This post will use an old image of my house before I bought it, and remodelled the living room, to see how this model could be used to make suggestions on how it could be further remodelled. We will be using a suite of pre-trained ControlNet models, trained on hours of GPU time, to then fine tune these with a HuggingFace prompt.
What is the
ControlNet is a neural network structure to control diffusion models by adding extra conditions. This checkpoint corresponds to the ControlNet conditioned on Normal Map Estimation. This can be used with Stable Diffusion, as I have posted about previously, to perform a number of different tasks.
The underlying framework coresponds to the associated network diagram:
The ControlNet learns task-specific conditions in an end-to-end way, and the learning is robust even when the training dataset is small (< 50k). Moreover, training a ControlNet is as fast as fine-tuning a diffusion model, and the model can be trained on a personal devices. Alternatively, if powerful computation clusters are available, the model can scale to large amounts (millions to billions) of data.
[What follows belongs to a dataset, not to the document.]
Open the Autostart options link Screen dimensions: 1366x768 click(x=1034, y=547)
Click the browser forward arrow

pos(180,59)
The benefit of this model is that you can control the fine tuning process to enable image processing tasks such as semantic segmentation, edge detection / mapping, keypoints, canny edge detection and other image processing techniques that are made available via
opencv-contrib package for
cv2 in Python.
The list of models and use cases is captured in this table hereunder:
Trained with canny edge detection
|A monochrome image with white edges on a black background. To detect edges in the images to get the image outline. See https://docs.opencv.org/4.x/da/d22/tutorial_py_canny.html
Trained with Midas depth estimation
|A grayscale image with black representing deep areas and white representing shallow areas. Midas depth estimation is outlined here: https://pytorch.org/hub/intelisl_midas_v2/.
Trained with HED edge detection (soft edge)
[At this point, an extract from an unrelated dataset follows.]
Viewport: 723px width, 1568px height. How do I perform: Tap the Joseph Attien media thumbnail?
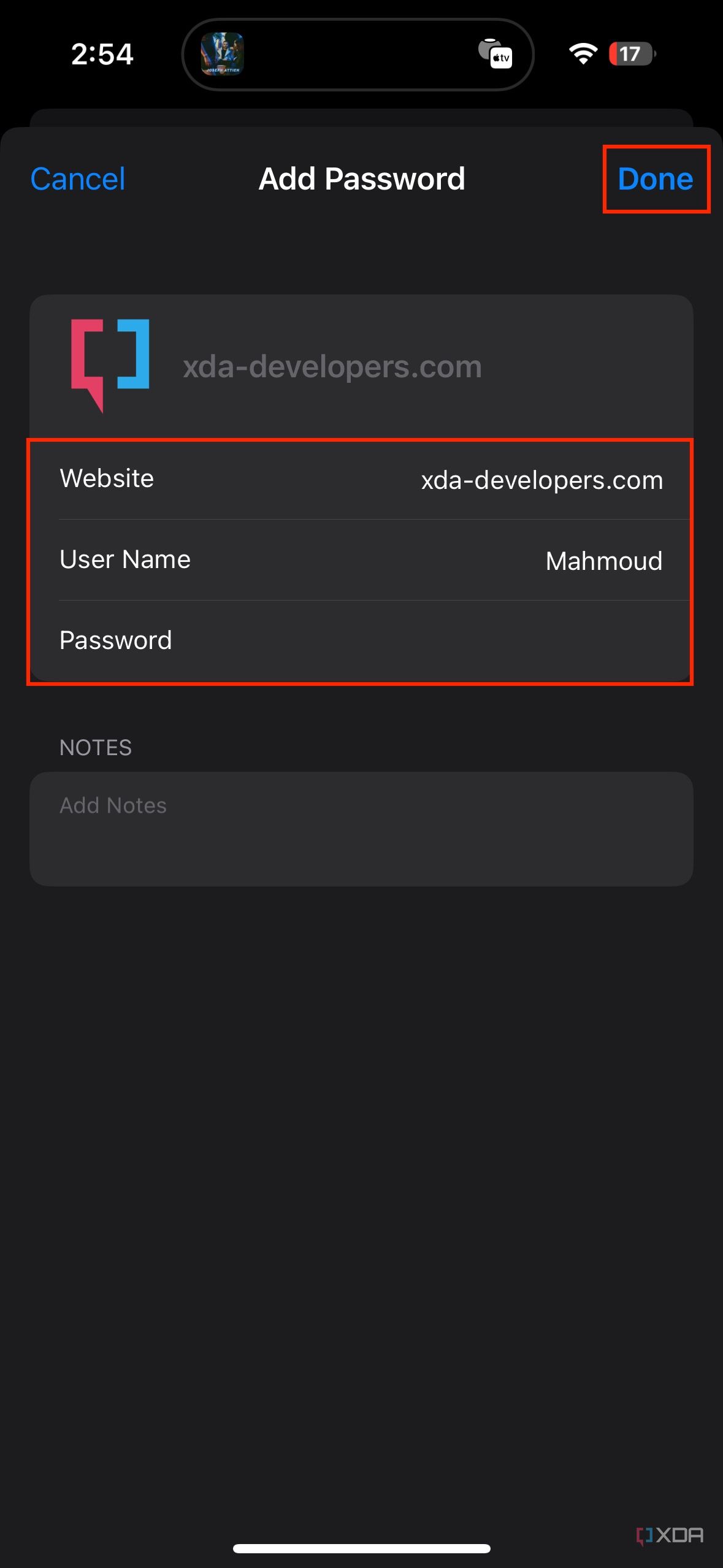point(223,55)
|A monochrome image with white soft edges on a black background. This is explained in the excellent PyImageSearch blog post: https://pyimagesearch.com/2019/03/04/holistically-nested-edge-detection-with-opencv-and-deep-learning/.
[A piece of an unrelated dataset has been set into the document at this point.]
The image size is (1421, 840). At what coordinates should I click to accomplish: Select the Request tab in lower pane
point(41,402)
Trained with M-LSD line detection
|A monochrome image composed only of white straight lines on a black background. M-LSD line detection explained here: https://arxiv.org/abs/2106.00186.
Trained with normal map
|A normal image trained with normal map.
Trained with OpenPose bone image
|A OpenPose bone image. This is linked on the hyperlink.
Trained with human scribbles
|A hand-drawn monochrome image with white outlines on a black background. Converts a scribble or drawing into an image, using the diffusion model backbone: https://paperswithcode.com/dataset/scribble.
Trained with semantic segmentation
|Semantic segmentation model to highlight objects in an image. The segmentation method – see link for an overview of semantic segmentation in PyTorch: https://learnopencv.com/pytorch-for-beginners-semantic-segmentation-using-torchvision/.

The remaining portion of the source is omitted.